The naming contest has come down to four names for the community to vote on, including: Lydia, Claire, Elsie and Nia. The name Lydia is being championed by family and friends of Lydia Kimlinger (formerly Lydia Armbruster), who was diagnosed with High Grade Neuroendocrine Carcinoma in April 2018. The symbol for Neuroendocrine Carcinoma is zebra print and the zebra is a mascot for those diagnosed with the rare cancer.

“Lydia continues to meet the challenges of neuroendocrine carcinoma. Her loving and humorous spirit continues to break through, she is the strongest person I know and I am proud to be her Mom,” said Mary Kimlinger Armbruster.

Lydia’s cancer originated in her pancreas and is aggressive. According to Kimlinger Armbruster, Lydia has been treated with multiple chemotherapy medications and received radiation for the tumors in her bones.

“We love Lydia so much and if we are able to make this happen, it will be something so special for her and her family,” said Serena Randolph, a close friend of Lydia’s. “And while Lydia is the heart and soul of this, our hopes of winning this vote to name the zebra is that we will help bring more awareness to Neuroendocrine Carcinoma.”

To vote, go to the Como Zoo and Conservatory Facebook page and follow the link on the zebra survey post, or visit surveymonkey.com/r/KMC2NPQ or bit.ly/2XAFJ6I. The survey ends on Monday, June 17, so vote soon to help name the zebra Lydia.

“This would be a great way to honor Lydia and her strength against this cancer, as well as bring awareness to all fighting this rare, devastating cancer,” Randolph and Kimlinger Armbruster said in a recent Facebook post about the survey.

According to Randolph, neuroendocrine (NET) cancers are associated with the zebra because, in medicine, the term “zebra” is used in reference to a rare disease or condition.

“Medical students are taught to assume that the simplest explanation is usually the best, i.e., it is usually correct to look for common rather than exotic causes for disease.
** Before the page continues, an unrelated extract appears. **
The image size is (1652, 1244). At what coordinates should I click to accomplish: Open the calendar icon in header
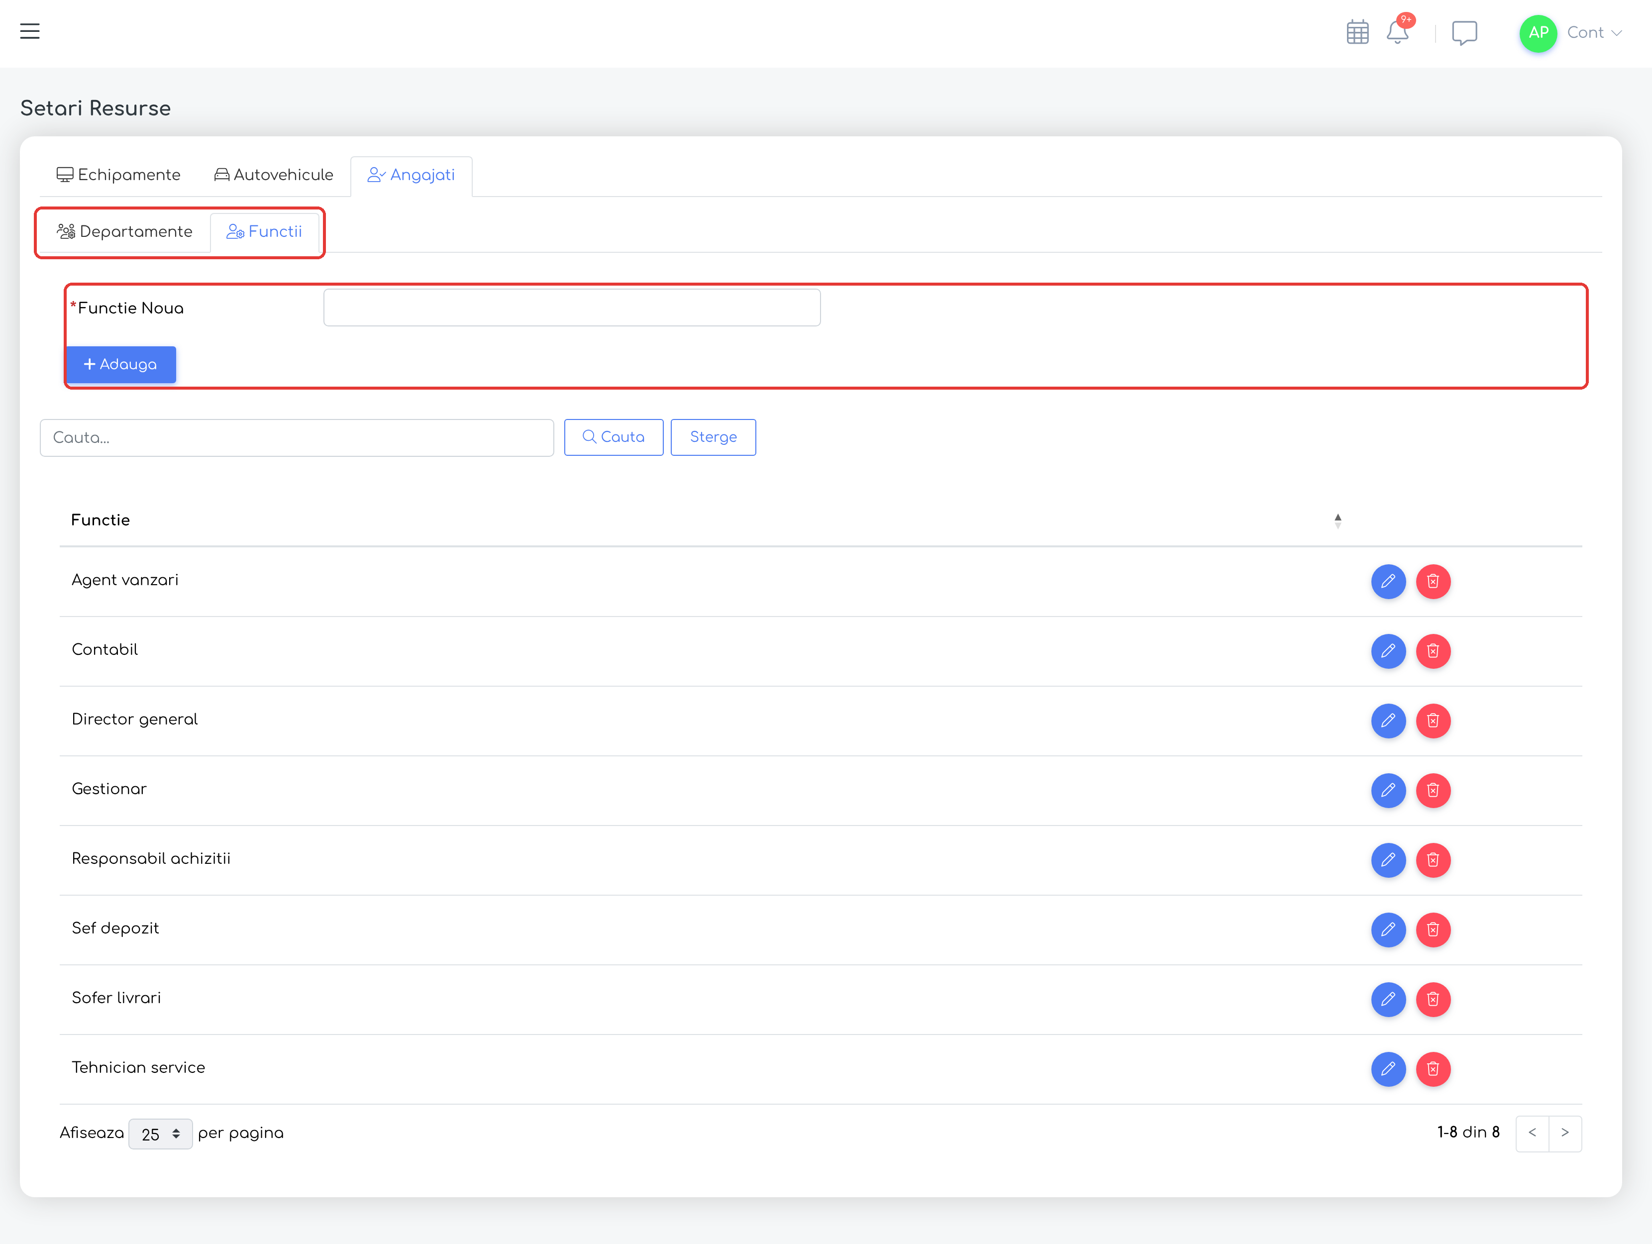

Doctors learn to expect common conditions, hence the phrase: ‘If you hear hoofbeats, think horses, not zebras,’” Randolph said in the Facebook post. “But zebras do exist, and the unlikely can and does sometimes occur … ‘When you hear hoofbeats, sometimes it’s a ZEBRA.’”

When it comes to explaining Lydia’s type of cancer, Kimlinger Armbruster turns to an explanation given to her by Susan Meckler Sylvan, the 2018 Monica Warner Award winner.
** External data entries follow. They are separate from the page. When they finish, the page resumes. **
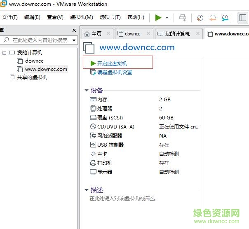
Task: Select 共享的虚拟机 in the library
Action: 32,77
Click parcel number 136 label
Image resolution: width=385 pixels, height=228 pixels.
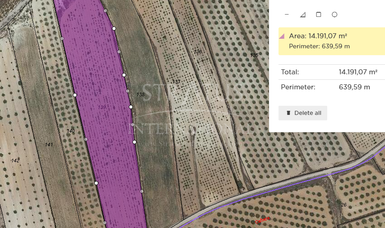pos(198,52)
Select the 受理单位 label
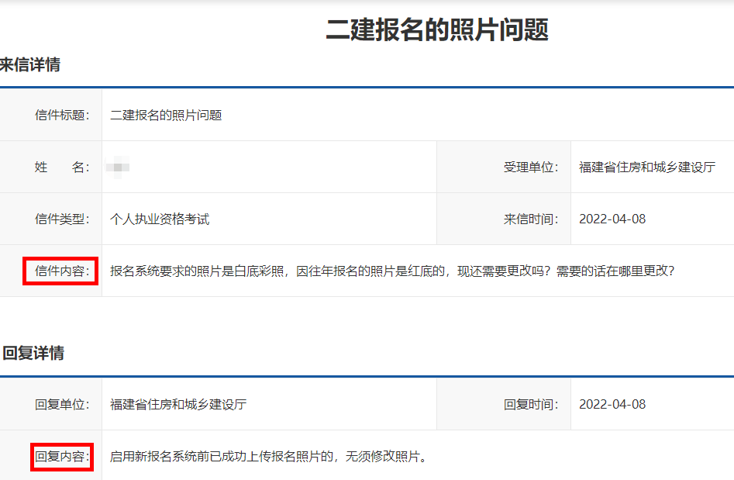Screen dimensions: 734x480 531,167
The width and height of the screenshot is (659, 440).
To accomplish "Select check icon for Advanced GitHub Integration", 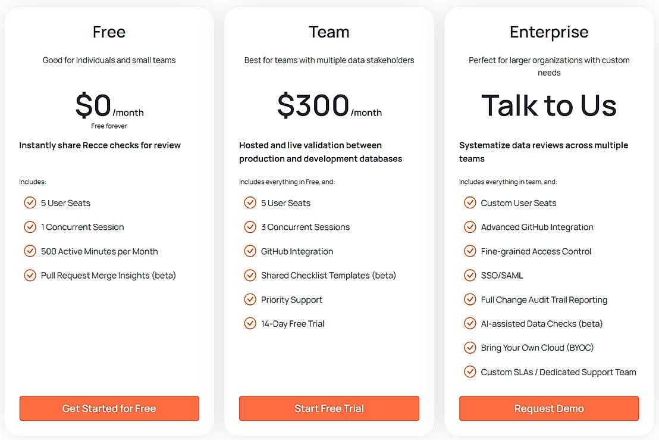I will (470, 227).
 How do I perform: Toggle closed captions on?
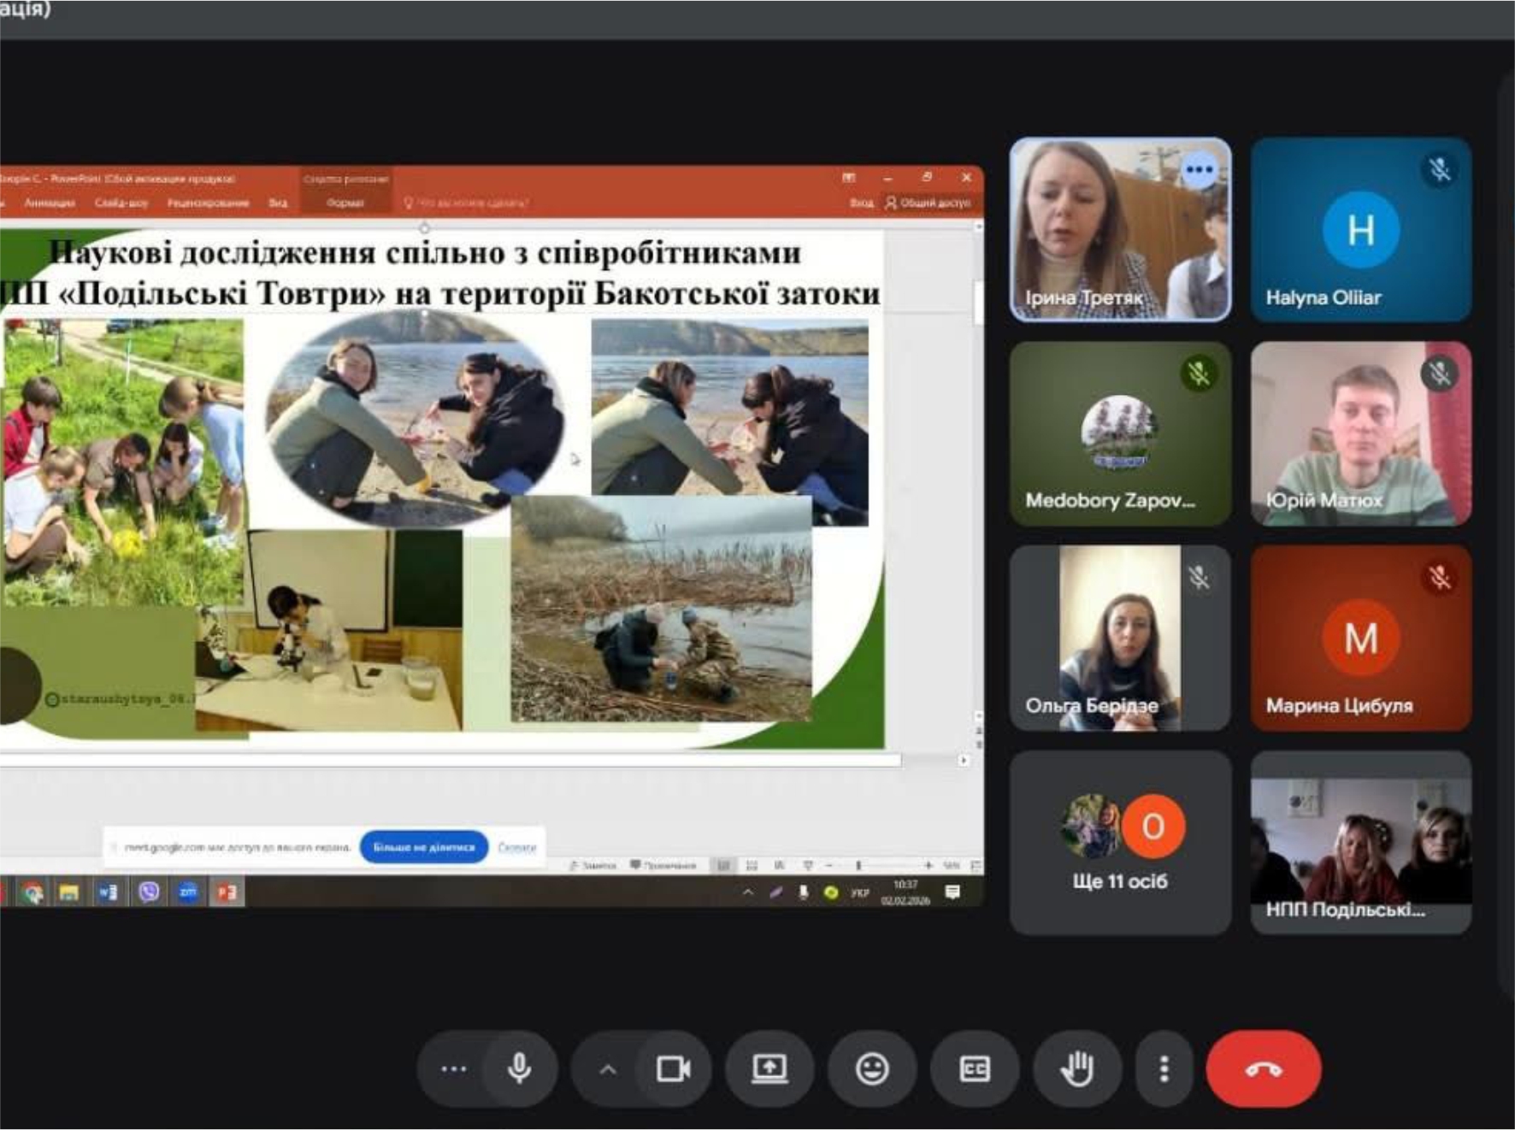pos(974,1068)
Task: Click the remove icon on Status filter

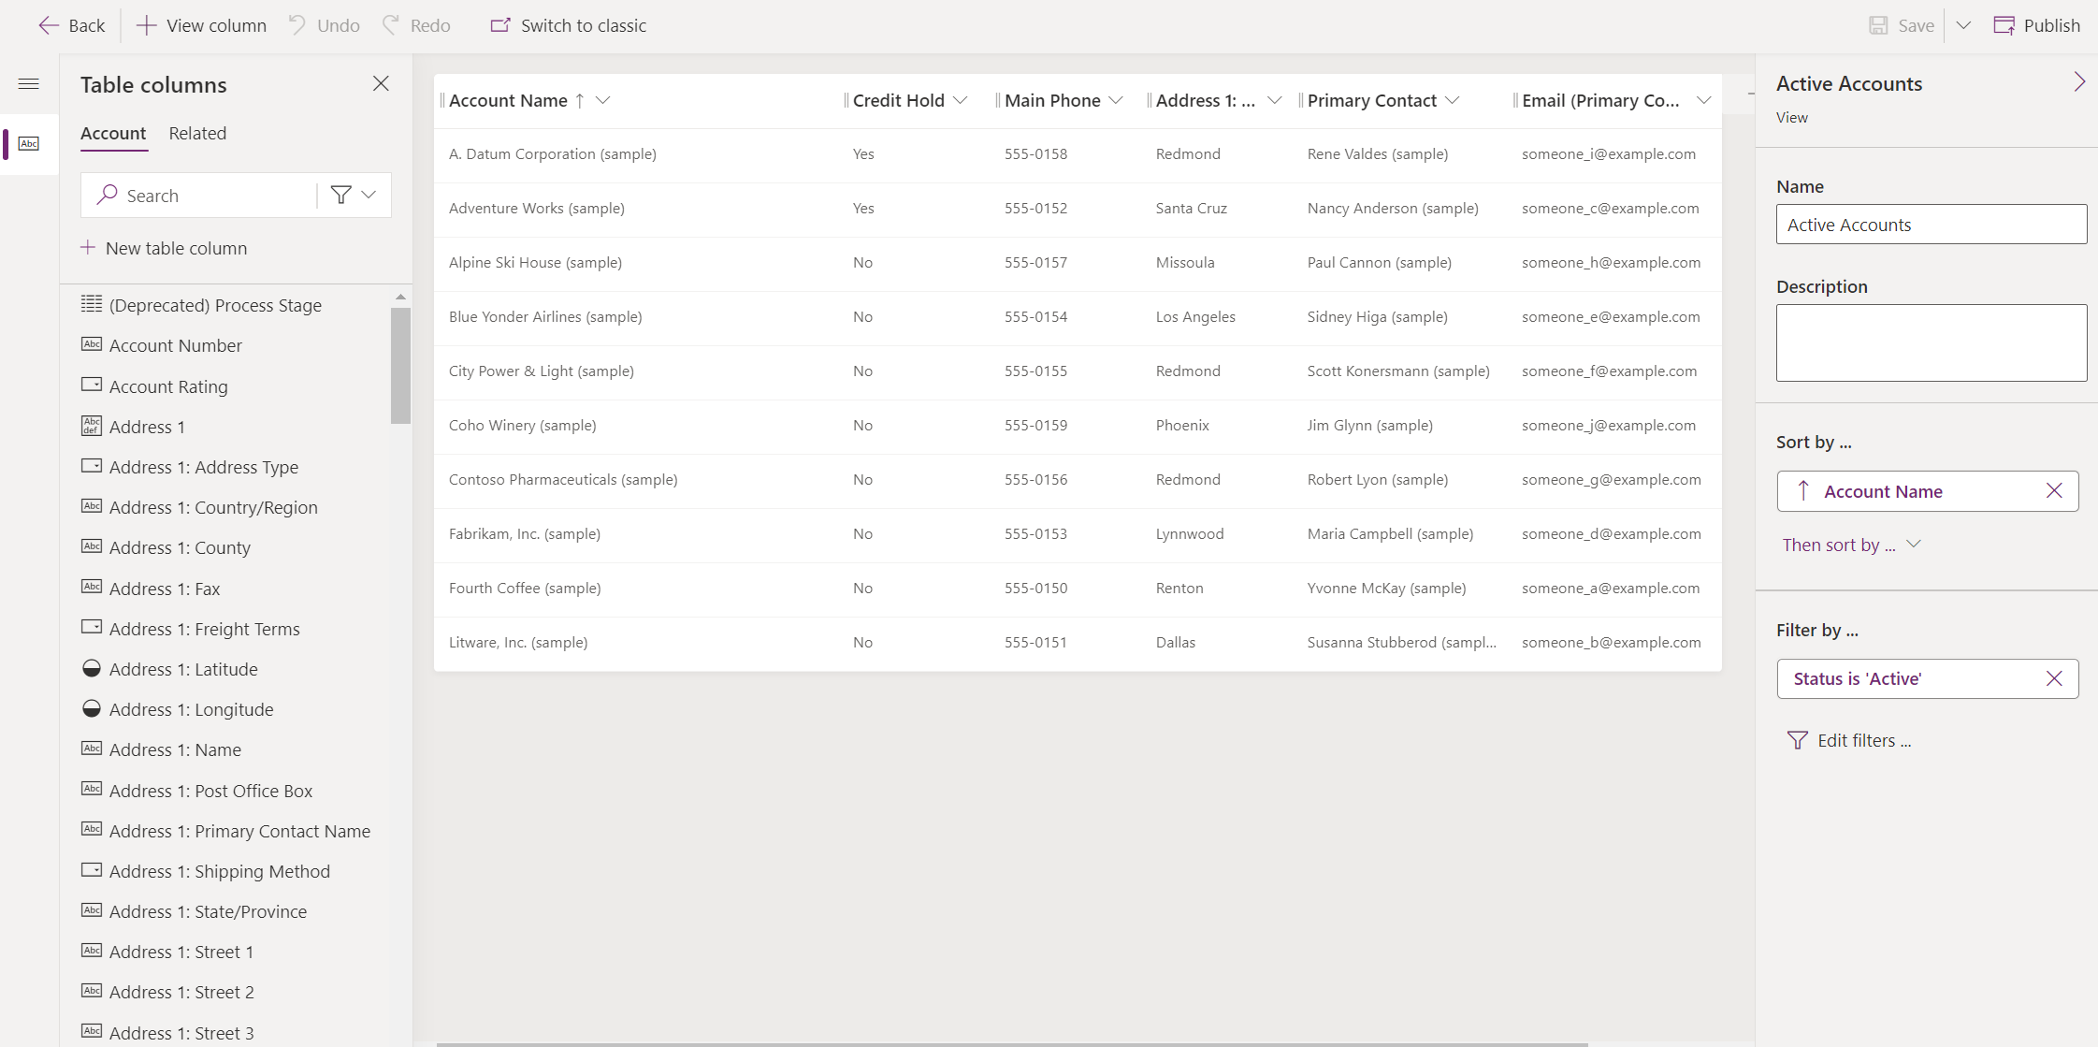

“Susan has been a pillar of support and I feel she explains this cancer best: ‘A Neuroendocrine Tumor (NET) is a rare cancer type that forms in neuroendocrine cells. These cells can be found in any organ in the body that secrete hormones. Think pancreas, thyroid, lungs, kidneys, cervix, ovaries, pituitary, prostate, gastrointestinal tract, and skin,’” Kimlinger Armbruster said.